Kony2012, Mike Daisey and the Politics of Art, Truth and Complexity


Posted on April 2nd, 2012 by Jen Marlowe

I have a half-dozen or so of my short films on youtube and vimeo. The most “popular,” uploaded ten months ago, has been viewed 90,593 times.

The Kony2012 film, released last month, has over 84 million hits.

I spent much of the month venting in fury about the Kony2012 film/campaign and the Invisible Children organization that produced it. It oversimplified the very complex reality in Eastern and Central Africa. It offered misleading and highly sensationalized information. It proscribed militaristic policies that could potentially put thousands of civilians at severe risk. A white, male American was foregrounded as the story’s hero (along with his pre-school aged son) while the very real, very important work of reconstruction and peace-building that Ugandans themselves have been doing for years was entirely ignored. It suggested that Americans sharing videos on Facebook and purchasing bracelets was all it took to catch an indicted war criminal—and by doing so, they would also become heroes. It was self-serving and narcissistic.

But I realized quickly that my anger at Kony2012 and Invisible Children ran deeper than those critiques. As a human rights activist that primarily uses the tools of writing and filmmaking, I was taking Kony2012 very personally.

= Dataset content =
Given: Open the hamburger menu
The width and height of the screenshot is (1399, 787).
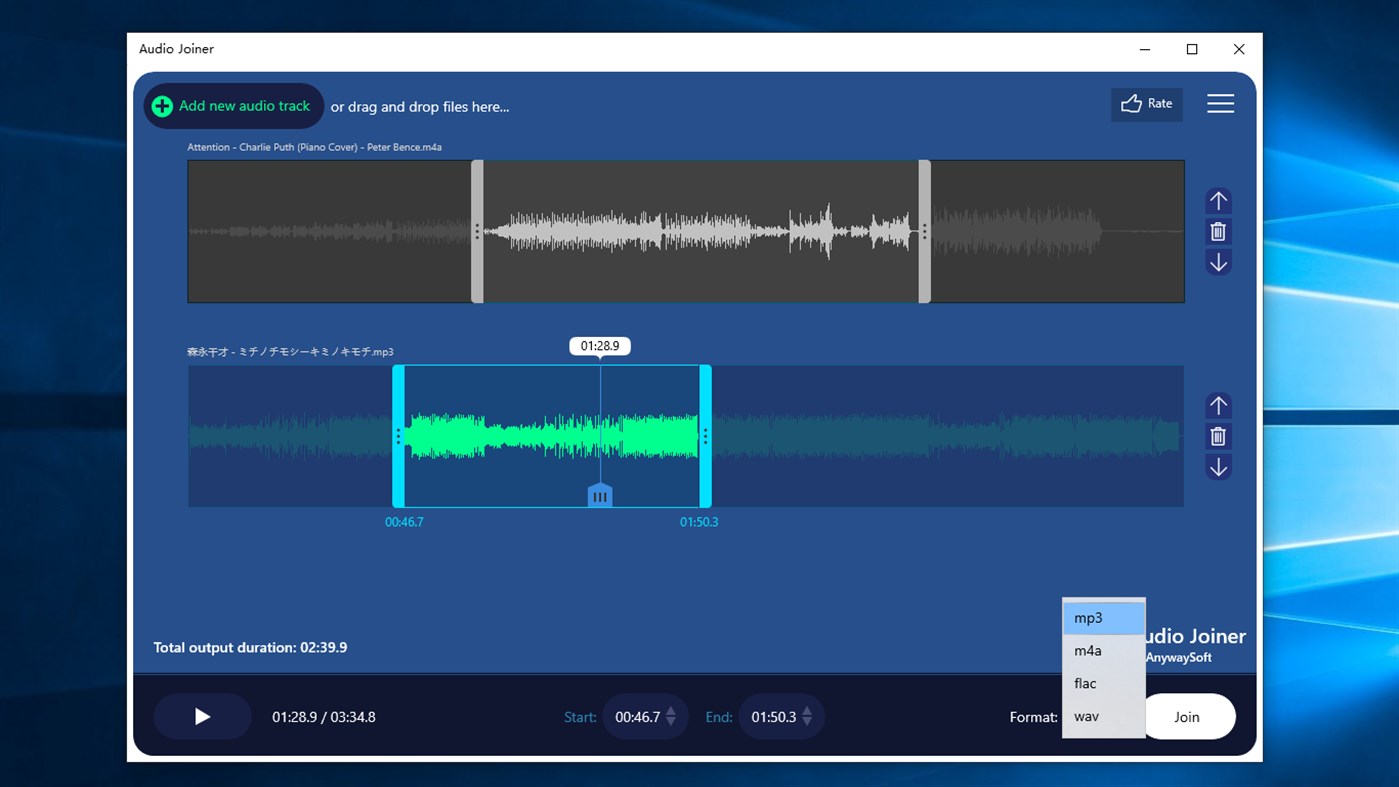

= What to produce =
According to the post on Kony2012, how many times has the author's most popular short film been viewed? This material was taken from a separate source.

= Completed task =
90,593 times.